El Congreso de la Ciudad de México aprobó reformas para incrementar las sanciones contra las personas que arrojen basura en calles, avenidas, parques y otros espacios públicos, como parte de una estrategia para combatir la contaminación, prevenir inundaciones y fomentar una mayor cultura cívica entre la población.
Con las modificaciones avaladas por los legisladores capitalinos, quienes sean sorprendidos tirando residuos en la vía pública podrán enfrentar arrestos de entre 20 y 36 horas, además de la posibilidad de realizar trabajo comunitario o servicio social como medida correctiva.
La intención es que las sanciones tengan un carácter preventivo y restaurativo, más allá de una simple multa económica.

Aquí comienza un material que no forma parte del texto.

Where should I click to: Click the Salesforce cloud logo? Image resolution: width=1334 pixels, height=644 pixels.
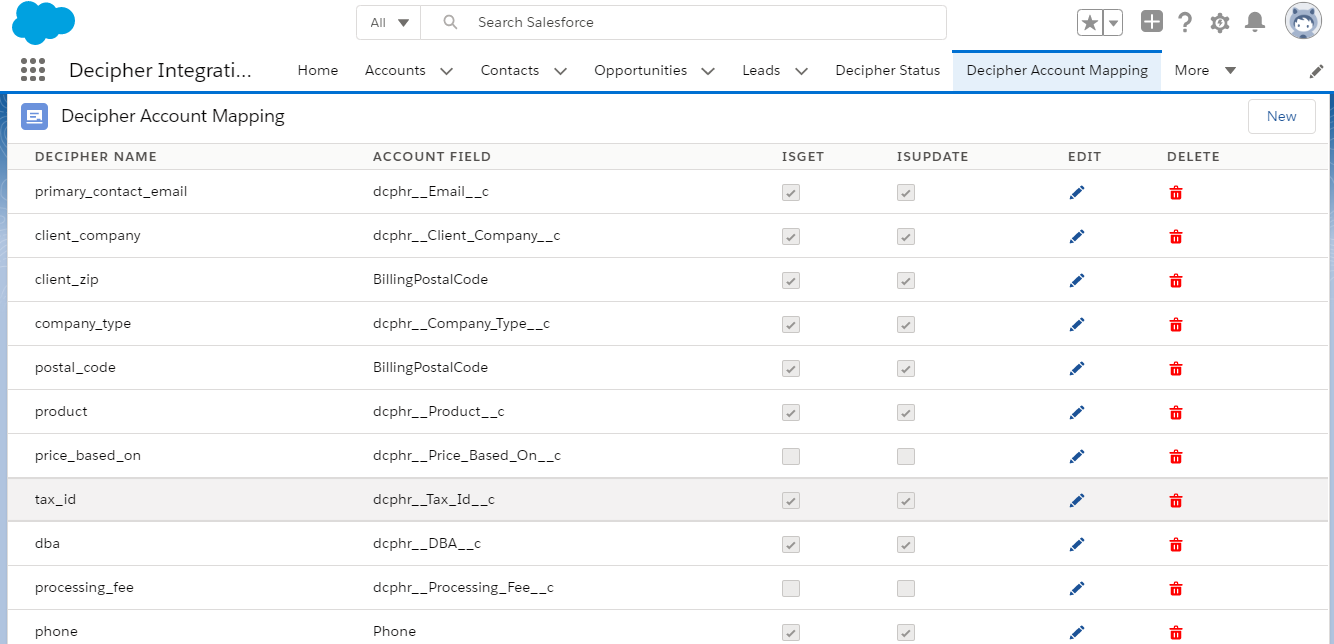coord(42,22)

Los promotores de la reforma señalaron que la acumulación de basura en calles, banquetas, parques y sistemas de drenaje representa uno de los principales factores que contribuyen a las inundaciones durante la temporada de lluvias, además de generar problemas de salud pública y deterioro ambiental.
De acuerdo con datos expuestos durante el debate legislativo, la Ciudad de México enfrenta importantes retos en materia de manejo de residuos sólidos, debido a la gran cantidad de desechos que se generan diariamente y a la persistencia de tiraderos clandestinos en distintas zonas de la capital.

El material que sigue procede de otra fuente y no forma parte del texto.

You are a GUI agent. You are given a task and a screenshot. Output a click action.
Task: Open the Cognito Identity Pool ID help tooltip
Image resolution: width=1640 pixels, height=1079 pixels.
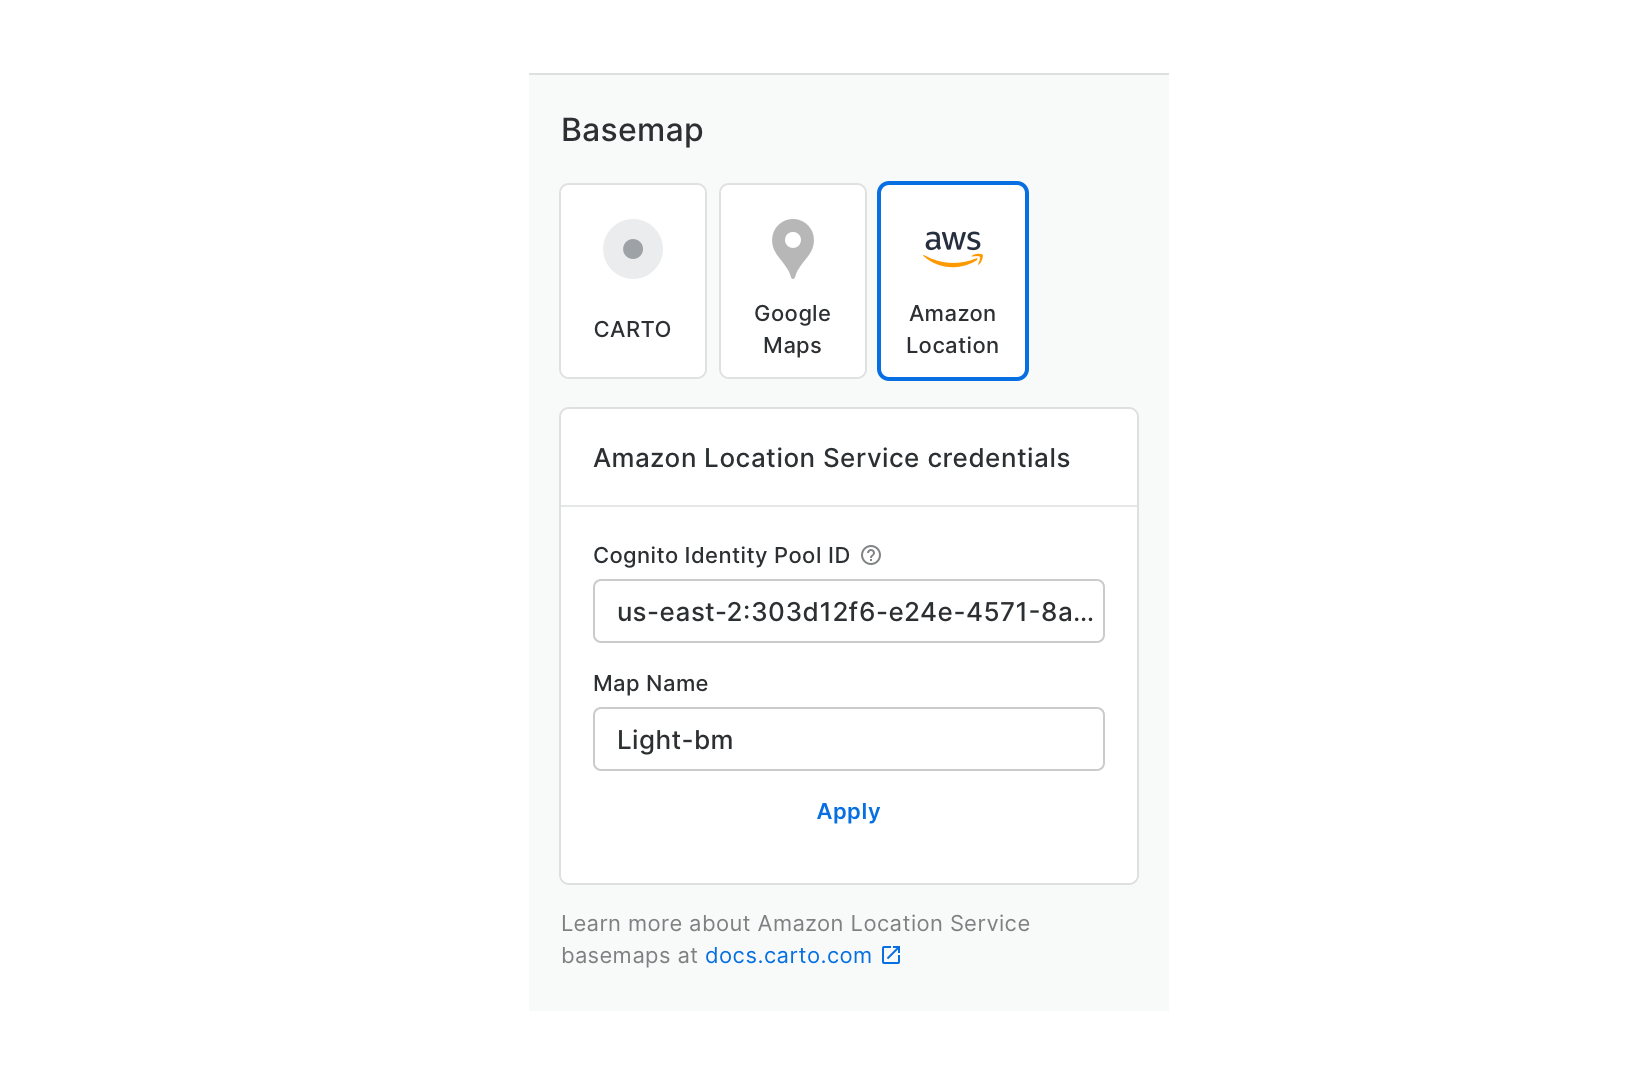point(871,555)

La reforma busca fortalecer la responsabilidad ciudadana respecto al cuidado de los espacios públicos y promover acciones que contribuyan a mantener limpias las calles de la capital.

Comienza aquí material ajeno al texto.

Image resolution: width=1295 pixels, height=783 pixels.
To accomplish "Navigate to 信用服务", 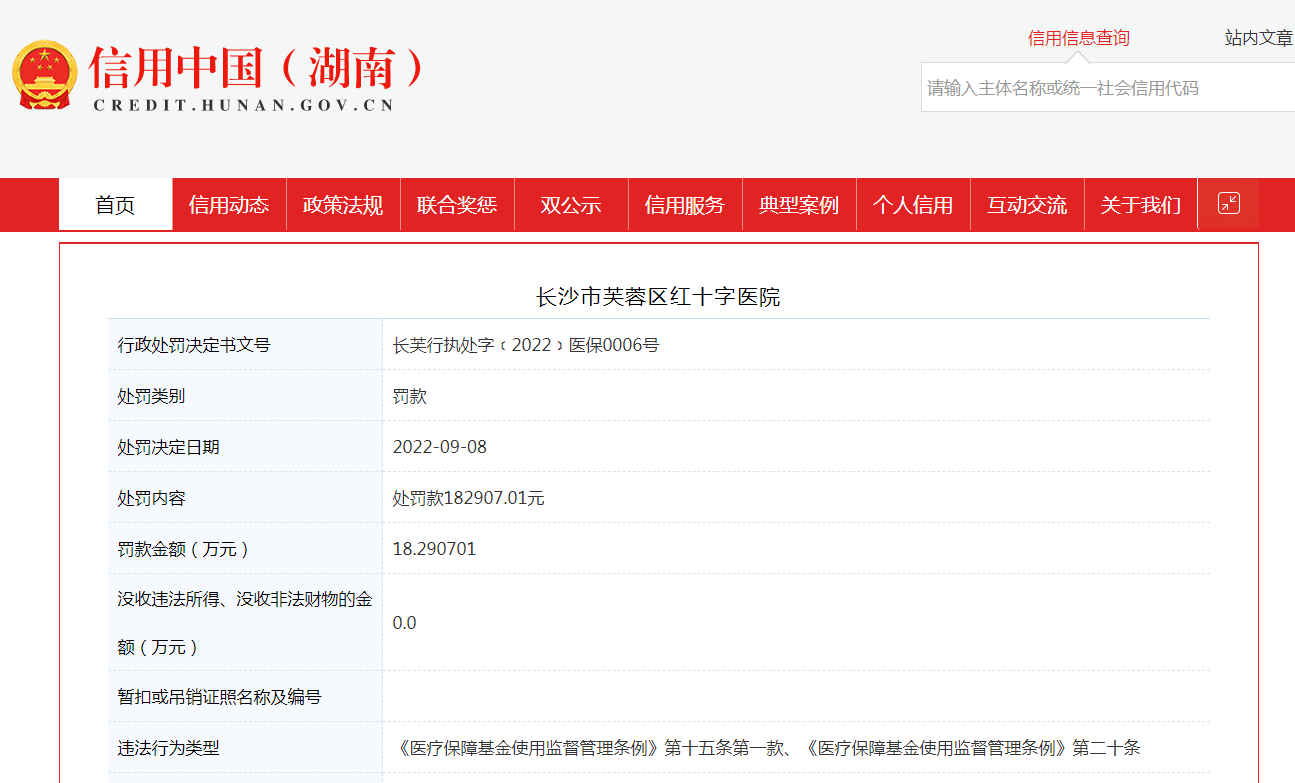I will pos(685,205).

Las autoridades capitalinas han señalado que el objetivo es reducir la contaminación urbana y evitar afectaciones a la infraestructura hidráulica de la ciudad.
Con esta medida, la Ciudad de México se suma a una tendencia de endurecimiento de sanciones contra conductas que afectan el entorno urbano, apostando por mecanismos que combinen castigos administrativos con acciones de beneficio comunitario.